Electronic Payments Safety

Since the start of the COVID-19 pandemic, every day has been Black Friday. Since the beginning of April 2020, online shopping traffic has consistently surpassed Black Friday. Overall, it grew 108 percent over the year’s average. Cybercriminals are taking advantage of this increase in electronic payments with the FBI stating that cybercrime reports are up 400%. Below are tips to help you safely navigate making electronic payments while shopping online..

Before you shop online:

  • Consider getting a credit card just for electronic payments. If you decide to get a credit card or online account just for electronic payments, make sure the credit limit or available balance is low. This can protect you from a large loss due to online fraud.
  • Verify websites before entering important information.
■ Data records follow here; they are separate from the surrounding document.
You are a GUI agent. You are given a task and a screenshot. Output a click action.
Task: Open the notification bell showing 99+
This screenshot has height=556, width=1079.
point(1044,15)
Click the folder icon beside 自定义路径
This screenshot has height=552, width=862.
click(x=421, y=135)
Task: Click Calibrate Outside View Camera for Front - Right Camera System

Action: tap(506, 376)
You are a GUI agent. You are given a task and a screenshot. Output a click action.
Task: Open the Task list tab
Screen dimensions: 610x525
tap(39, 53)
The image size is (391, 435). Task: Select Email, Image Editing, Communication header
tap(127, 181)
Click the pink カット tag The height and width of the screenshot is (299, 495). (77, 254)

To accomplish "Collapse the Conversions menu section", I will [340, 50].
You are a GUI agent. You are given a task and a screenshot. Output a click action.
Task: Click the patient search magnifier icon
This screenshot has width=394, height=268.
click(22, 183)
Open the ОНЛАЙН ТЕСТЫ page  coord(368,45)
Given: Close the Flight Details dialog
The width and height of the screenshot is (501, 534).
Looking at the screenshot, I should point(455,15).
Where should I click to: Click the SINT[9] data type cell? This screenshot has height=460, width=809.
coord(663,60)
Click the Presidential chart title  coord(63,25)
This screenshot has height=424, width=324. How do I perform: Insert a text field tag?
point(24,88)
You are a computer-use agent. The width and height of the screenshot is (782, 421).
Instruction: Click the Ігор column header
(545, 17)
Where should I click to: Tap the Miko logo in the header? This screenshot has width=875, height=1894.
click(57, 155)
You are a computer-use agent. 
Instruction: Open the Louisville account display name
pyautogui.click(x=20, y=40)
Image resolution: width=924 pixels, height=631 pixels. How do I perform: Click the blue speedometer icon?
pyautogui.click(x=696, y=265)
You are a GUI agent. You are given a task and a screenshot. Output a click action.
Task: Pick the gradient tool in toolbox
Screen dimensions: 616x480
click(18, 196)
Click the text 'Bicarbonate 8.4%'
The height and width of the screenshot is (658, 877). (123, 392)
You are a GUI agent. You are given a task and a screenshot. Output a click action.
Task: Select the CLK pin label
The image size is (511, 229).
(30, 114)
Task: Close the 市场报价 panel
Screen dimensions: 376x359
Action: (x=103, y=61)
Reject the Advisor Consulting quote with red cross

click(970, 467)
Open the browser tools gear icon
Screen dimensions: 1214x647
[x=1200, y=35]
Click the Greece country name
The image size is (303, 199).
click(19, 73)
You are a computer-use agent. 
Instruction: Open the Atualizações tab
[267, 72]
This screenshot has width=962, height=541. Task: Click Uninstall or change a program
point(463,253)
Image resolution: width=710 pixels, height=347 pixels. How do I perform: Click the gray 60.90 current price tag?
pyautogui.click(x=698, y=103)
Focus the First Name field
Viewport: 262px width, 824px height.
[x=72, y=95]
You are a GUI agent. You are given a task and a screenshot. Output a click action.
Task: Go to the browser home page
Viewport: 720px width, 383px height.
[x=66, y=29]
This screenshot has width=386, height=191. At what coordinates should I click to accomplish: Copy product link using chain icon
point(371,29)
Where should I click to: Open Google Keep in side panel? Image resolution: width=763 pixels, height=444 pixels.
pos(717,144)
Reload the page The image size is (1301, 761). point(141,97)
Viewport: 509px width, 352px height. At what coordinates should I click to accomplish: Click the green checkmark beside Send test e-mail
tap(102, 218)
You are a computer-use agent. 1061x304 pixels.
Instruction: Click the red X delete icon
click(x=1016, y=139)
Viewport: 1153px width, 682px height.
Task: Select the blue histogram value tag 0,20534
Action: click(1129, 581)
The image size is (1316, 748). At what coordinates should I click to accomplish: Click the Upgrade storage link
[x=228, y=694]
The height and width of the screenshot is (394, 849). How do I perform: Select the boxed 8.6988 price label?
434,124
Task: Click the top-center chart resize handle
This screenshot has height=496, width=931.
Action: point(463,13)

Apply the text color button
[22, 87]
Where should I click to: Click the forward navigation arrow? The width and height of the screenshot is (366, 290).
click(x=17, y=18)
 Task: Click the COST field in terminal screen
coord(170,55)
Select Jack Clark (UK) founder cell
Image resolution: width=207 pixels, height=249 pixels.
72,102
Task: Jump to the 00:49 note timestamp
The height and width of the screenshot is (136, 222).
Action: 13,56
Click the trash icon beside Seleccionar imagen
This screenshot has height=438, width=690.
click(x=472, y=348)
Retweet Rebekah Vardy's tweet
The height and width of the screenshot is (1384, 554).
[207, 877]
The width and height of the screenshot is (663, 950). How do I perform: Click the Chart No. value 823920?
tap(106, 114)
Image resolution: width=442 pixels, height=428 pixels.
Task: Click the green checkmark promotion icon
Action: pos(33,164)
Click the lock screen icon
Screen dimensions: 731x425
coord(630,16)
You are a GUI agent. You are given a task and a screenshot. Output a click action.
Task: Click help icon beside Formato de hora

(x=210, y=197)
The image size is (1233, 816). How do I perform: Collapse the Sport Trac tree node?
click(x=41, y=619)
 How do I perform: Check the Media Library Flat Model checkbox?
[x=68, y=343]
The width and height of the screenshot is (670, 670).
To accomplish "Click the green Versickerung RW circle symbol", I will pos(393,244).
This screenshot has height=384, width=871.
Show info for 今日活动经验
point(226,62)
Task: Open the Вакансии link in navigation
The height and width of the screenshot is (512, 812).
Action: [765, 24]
Clicking on a link may not take you where you expect to go. When shopping, banking, or making payments online, manually type in the website name (e.g., chase.com) instead of clicking on links in an email, social network post, or text message.
  • Don't use free Wi-Fi when making an electronic payment. The open nature of free Wi-Fi at cafes, airports, and other public venues makes it possible for others who are on the same Wi-Fi network to spy on your activities. If you cannot wait for another time to do your banking, use a VPN when using free Wi-Fi.
  • Look for the padlock icon in your browser. The padlock icon in the address bar of your web browser shows that the website you're visiting sends data in encrypted form. You are able to click on the icon in any browser for more details concerning the website you are on. Never send money or pay for goods on a site without this important safeguard, or if the padlock icon is red.

After you shop online:

  • Review your transactions regularly. Online banking allows you to check your account quickly and easily. Take time each day or each week to quickly review electronic payments. If you see charges you don't recognize, notify your bank or payment application vendor (e.g., Venmo, PayPal, or Apple Pay) as soon as possible.
  • Check your credit reports to help spot fraud. Credit reporting services Experian, Equifax, and TransUnion are required to provide you with a free credit report once per year, so try to check one report every four months. You can access these reports at https://www.annualcreditreport.com.
  • Look for deceptive emails and texts. Your bank or electronic payment processor won't ask you to provide personal information or passwords via email, but scammers will.
  • Ignore phone calls from unknown and unfamiliar numbers. If you receive a phone call from someone who is urgently asking for money, there's a good chance it's a scam. Most of these calls can be safely ignored, but if you want to check, search for the organization's website and find out for yourself. See our Imposter Scam tip for more information.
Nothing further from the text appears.